*** Opening of Supplied records ***

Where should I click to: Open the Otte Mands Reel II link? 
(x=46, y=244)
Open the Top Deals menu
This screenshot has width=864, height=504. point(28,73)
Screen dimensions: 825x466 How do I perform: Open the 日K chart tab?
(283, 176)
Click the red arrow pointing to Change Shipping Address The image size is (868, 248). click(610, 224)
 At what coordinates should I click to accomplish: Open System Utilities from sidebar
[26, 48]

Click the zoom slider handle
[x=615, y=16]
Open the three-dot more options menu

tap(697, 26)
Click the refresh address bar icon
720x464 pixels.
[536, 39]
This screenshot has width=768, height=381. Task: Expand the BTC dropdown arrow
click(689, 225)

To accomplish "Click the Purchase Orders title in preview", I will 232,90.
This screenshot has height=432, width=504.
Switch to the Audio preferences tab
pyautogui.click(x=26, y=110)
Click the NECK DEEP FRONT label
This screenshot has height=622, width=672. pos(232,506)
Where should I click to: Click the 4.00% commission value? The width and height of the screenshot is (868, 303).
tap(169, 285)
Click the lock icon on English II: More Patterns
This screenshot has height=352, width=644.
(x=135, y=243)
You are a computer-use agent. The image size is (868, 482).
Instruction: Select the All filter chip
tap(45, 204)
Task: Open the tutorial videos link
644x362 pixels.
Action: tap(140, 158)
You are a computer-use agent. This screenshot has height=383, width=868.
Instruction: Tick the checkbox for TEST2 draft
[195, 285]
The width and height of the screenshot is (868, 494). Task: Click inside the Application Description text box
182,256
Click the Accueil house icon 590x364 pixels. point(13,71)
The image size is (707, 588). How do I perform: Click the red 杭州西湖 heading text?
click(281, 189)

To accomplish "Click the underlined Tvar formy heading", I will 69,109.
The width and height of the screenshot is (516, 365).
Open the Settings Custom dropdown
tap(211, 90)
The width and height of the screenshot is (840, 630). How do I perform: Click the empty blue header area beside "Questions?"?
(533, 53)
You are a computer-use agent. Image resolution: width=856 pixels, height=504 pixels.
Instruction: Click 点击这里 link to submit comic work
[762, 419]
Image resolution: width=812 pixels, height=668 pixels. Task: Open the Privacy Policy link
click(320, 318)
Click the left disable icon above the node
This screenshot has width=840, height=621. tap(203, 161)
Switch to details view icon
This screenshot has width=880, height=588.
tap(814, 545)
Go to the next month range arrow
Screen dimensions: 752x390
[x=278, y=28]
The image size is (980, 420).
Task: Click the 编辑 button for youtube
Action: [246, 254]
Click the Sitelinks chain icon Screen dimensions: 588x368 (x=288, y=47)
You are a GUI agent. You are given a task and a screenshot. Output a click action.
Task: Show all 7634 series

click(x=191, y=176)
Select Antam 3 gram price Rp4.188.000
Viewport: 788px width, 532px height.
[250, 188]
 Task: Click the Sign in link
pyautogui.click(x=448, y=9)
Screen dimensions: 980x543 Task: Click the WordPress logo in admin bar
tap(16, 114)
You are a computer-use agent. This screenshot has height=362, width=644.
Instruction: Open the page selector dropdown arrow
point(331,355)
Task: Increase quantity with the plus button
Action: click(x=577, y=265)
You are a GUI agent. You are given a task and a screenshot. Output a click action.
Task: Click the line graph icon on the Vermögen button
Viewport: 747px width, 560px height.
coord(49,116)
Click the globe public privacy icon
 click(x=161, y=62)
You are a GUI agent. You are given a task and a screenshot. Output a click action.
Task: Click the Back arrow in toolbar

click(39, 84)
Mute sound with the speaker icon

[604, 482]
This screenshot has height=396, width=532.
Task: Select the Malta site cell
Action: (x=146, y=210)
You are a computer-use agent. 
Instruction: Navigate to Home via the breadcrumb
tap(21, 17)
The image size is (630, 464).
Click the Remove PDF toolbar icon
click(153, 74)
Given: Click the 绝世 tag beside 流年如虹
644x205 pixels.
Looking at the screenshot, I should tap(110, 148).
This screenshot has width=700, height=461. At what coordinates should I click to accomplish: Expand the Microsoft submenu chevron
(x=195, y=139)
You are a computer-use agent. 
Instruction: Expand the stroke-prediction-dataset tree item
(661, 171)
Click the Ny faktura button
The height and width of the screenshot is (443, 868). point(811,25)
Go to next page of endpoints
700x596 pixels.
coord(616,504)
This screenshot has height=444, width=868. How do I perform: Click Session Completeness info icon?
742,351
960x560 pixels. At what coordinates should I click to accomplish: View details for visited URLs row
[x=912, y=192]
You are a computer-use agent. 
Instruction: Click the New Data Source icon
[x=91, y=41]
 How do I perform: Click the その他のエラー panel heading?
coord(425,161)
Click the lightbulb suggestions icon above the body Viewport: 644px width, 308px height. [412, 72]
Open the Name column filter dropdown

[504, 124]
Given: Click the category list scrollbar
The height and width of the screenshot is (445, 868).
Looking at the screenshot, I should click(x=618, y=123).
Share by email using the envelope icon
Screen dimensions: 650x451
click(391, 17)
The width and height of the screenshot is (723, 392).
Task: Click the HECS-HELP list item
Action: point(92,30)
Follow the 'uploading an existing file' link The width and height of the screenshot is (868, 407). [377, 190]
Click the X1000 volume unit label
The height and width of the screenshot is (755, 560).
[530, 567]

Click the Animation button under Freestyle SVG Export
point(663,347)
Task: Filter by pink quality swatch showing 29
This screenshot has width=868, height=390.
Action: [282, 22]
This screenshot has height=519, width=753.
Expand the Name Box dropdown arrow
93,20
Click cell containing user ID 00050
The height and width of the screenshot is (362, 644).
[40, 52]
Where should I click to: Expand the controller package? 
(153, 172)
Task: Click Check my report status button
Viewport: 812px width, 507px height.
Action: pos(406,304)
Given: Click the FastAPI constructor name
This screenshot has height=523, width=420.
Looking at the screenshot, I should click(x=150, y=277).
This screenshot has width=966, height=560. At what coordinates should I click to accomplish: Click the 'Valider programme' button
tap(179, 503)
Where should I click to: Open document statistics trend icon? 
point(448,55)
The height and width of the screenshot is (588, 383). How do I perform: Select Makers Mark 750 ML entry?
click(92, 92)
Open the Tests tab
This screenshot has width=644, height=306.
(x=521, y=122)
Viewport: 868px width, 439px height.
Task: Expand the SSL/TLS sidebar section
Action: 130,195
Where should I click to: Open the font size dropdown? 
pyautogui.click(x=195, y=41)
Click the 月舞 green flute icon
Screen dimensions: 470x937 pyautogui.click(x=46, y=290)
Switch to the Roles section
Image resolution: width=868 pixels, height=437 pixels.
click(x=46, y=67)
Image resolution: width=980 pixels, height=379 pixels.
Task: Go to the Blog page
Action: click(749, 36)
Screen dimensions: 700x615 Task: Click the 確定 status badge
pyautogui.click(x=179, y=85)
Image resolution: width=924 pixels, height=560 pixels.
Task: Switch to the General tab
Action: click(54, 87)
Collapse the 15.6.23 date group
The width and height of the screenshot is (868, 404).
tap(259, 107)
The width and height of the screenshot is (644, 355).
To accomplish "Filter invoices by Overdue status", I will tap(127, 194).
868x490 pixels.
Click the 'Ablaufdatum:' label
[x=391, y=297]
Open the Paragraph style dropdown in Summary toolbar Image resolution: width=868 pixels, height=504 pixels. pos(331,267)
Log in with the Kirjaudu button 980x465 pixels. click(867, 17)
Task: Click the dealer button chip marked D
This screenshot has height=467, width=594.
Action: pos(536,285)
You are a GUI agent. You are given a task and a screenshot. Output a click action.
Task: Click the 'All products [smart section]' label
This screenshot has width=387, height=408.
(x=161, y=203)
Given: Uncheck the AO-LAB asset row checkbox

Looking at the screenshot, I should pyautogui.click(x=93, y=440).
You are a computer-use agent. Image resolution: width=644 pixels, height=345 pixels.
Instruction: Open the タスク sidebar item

*** Close of Supplied records ***

Problem to work on
Produce the entries above once more, identical in every detail.

Response to the exercise
Where should I click to: Open the Otte Mands Reel II link? 
(x=46, y=244)
Open the Top Deals menu
This screenshot has width=864, height=504. point(28,73)
Screen dimensions: 825x466 How do I perform: Open the 日K chart tab?
(283, 176)
Click the red arrow pointing to Change Shipping Address The image size is (868, 248). click(610, 224)
 At what coordinates should I click to accomplish: Open System Utilities from sidebar
[26, 48]

Click the zoom slider handle
[x=615, y=16]
Open the three-dot more options menu

tap(697, 26)
Click the refresh address bar icon
720x464 pixels.
[536, 39]
This screenshot has width=768, height=381. Task: Expand the BTC dropdown arrow
click(689, 225)

To accomplish "Click the Purchase Orders title in preview", I will 232,90.
This screenshot has height=432, width=504.
Switch to the Audio preferences tab
pyautogui.click(x=26, y=110)
Click the NECK DEEP FRONT label
This screenshot has height=622, width=672. pos(232,506)
Where should I click to: Click the 4.00% commission value? The width and height of the screenshot is (868, 303).
tap(169, 285)
Click the lock icon on English II: More Patterns
This screenshot has height=352, width=644.
(x=135, y=243)
You are a computer-use agent. The image size is (868, 482).
Instruction: Select the All filter chip
tap(45, 204)
Task: Open the tutorial videos link
644x362 pixels.
Action: tap(140, 158)
You are a computer-use agent. This screenshot has height=383, width=868.
Instruction: Tick the checkbox for TEST2 draft
[195, 285]
The width and height of the screenshot is (868, 494). Task: Click inside the Application Description text box
182,256
Click the Accueil house icon 590x364 pixels. point(13,71)
The image size is (707, 588). How do I perform: Click the red 杭州西湖 heading text?
click(281, 189)

To accomplish "Click the underlined Tvar formy heading", I will 69,109.
The width and height of the screenshot is (516, 365).
Open the Settings Custom dropdown
tap(211, 90)
The width and height of the screenshot is (840, 630). How do I perform: Click the empty blue header area beside "Questions?"?
(533, 53)
You are a computer-use agent. Image resolution: width=856 pixels, height=504 pixels.
Instruction: Click 点击这里 link to submit comic work
[762, 419]
Image resolution: width=812 pixels, height=668 pixels. Task: Open the Privacy Policy link
click(320, 318)
Click the left disable icon above the node
This screenshot has width=840, height=621. tap(203, 161)
Switch to details view icon
This screenshot has width=880, height=588.
tap(814, 545)
Go to the next month range arrow
Screen dimensions: 752x390
[x=278, y=28]
The image size is (980, 420).
Task: Click the 编辑 button for youtube
Action: [246, 254]
Click the Sitelinks chain icon Screen dimensions: 588x368 (x=288, y=47)
You are a GUI agent. You are given a task and a screenshot. Output a click action.
Task: Show all 7634 series

click(x=191, y=176)
Select Antam 3 gram price Rp4.188.000
Viewport: 788px width, 532px height.
[250, 188]
 Task: Click the Sign in link
pyautogui.click(x=448, y=9)
Screen dimensions: 980x543 Task: Click the WordPress logo in admin bar
tap(16, 114)
You are a computer-use agent. This screenshot has height=362, width=644.
Instruction: Open the page selector dropdown arrow
point(331,355)
Task: Increase quantity with the plus button
Action: click(x=577, y=265)
You are a GUI agent. You are given a task and a screenshot. Output a click action.
Task: Click the line graph icon on the Vermögen button
Viewport: 747px width, 560px height.
coord(49,116)
Click the globe public privacy icon
 click(x=161, y=62)
You are a GUI agent. You are given a task and a screenshot. Output a click action.
Task: Click the Back arrow in toolbar

click(39, 84)
Mute sound with the speaker icon

[604, 482]
This screenshot has height=396, width=532.
Task: Select the Malta site cell
Action: (x=146, y=210)
You are a computer-use agent. 
Instruction: Navigate to Home via the breadcrumb
tap(21, 17)
The image size is (630, 464).
Click the Remove PDF toolbar icon
click(153, 74)
Given: Click the 绝世 tag beside 流年如虹
644x205 pixels.
Looking at the screenshot, I should tap(110, 148).
This screenshot has width=700, height=461. At what coordinates should I click to accomplish: Expand the Microsoft submenu chevron
(x=195, y=139)
You are a computer-use agent. 
Instruction: Expand the stroke-prediction-dataset tree item
(661, 171)
Click the Ny faktura button
The height and width of the screenshot is (443, 868). point(811,25)
Go to next page of endpoints
700x596 pixels.
coord(616,504)
This screenshot has height=444, width=868. How do I perform: Click Session Completeness info icon?
742,351
960x560 pixels. At what coordinates should I click to accomplish: View details for visited URLs row
[x=912, y=192]
You are a computer-use agent. 
Instruction: Click the New Data Source icon
[x=91, y=41]
 How do I perform: Click the その他のエラー panel heading?
coord(425,161)
Click the lightbulb suggestions icon above the body Viewport: 644px width, 308px height. [412, 72]
Open the Name column filter dropdown

[504, 124]
Given: Click the category list scrollbar
The height and width of the screenshot is (445, 868).
Looking at the screenshot, I should click(x=618, y=123).
Share by email using the envelope icon
Screen dimensions: 650x451
click(391, 17)
The width and height of the screenshot is (723, 392).
Task: Click the HECS-HELP list item
Action: point(92,30)
Follow the 'uploading an existing file' link The width and height of the screenshot is (868, 407). [377, 190]
Click the X1000 volume unit label
The height and width of the screenshot is (755, 560).
[530, 567]

Click the Animation button under Freestyle SVG Export
point(663,347)
Task: Filter by pink quality swatch showing 29
This screenshot has width=868, height=390.
Action: [282, 22]
This screenshot has height=519, width=753.
Expand the Name Box dropdown arrow
93,20
Click cell containing user ID 00050
The height and width of the screenshot is (362, 644).
[40, 52]
Where should I click to: Expand the controller package? 
(153, 172)
Task: Click Check my report status button
Viewport: 812px width, 507px height.
Action: pos(406,304)
Given: Click the FastAPI constructor name
This screenshot has height=523, width=420.
Looking at the screenshot, I should click(x=150, y=277).
This screenshot has width=966, height=560. At what coordinates should I click to accomplish: Click the 'Valider programme' button
tap(179, 503)
Where should I click to: Open document statistics trend icon? 
point(448,55)
The height and width of the screenshot is (588, 383). How do I perform: Select Makers Mark 750 ML entry?
click(92, 92)
Open the Tests tab
This screenshot has width=644, height=306.
(x=521, y=122)
Viewport: 868px width, 439px height.
Task: Expand the SSL/TLS sidebar section
Action: 130,195
Where should I click to: Open the font size dropdown? 
pyautogui.click(x=195, y=41)
Click the 月舞 green flute icon
Screen dimensions: 470x937 pyautogui.click(x=46, y=290)
Switch to the Roles section
Image resolution: width=868 pixels, height=437 pixels.
click(x=46, y=67)
Image resolution: width=980 pixels, height=379 pixels.
Task: Go to the Blog page
Action: click(749, 36)
Screen dimensions: 700x615 Task: Click the 確定 status badge
pyautogui.click(x=179, y=85)
Image resolution: width=924 pixels, height=560 pixels.
Task: Switch to the General tab
Action: click(54, 87)
Collapse the 15.6.23 date group
The width and height of the screenshot is (868, 404).
tap(259, 107)
The width and height of the screenshot is (644, 355).
To accomplish "Filter invoices by Overdue status", I will tap(127, 194).
868x490 pixels.
Click the 'Ablaufdatum:' label
[x=391, y=297]
Open the Paragraph style dropdown in Summary toolbar Image resolution: width=868 pixels, height=504 pixels. pos(331,267)
Log in with the Kirjaudu button 980x465 pixels. click(867, 17)
Task: Click the dealer button chip marked D
This screenshot has height=467, width=594.
Action: pos(536,285)
You are a GUI agent. You are given a task and a screenshot. Output a click action.
Task: Click the 'All products [smart section]' label
This screenshot has width=387, height=408.
(x=161, y=203)
Given: Uncheck the AO-LAB asset row checkbox

Looking at the screenshot, I should pyautogui.click(x=93, y=440).
You are a computer-use agent. Image resolution: width=644 pixels, height=345 pixels.
Instruction: Open the タスク sidebar item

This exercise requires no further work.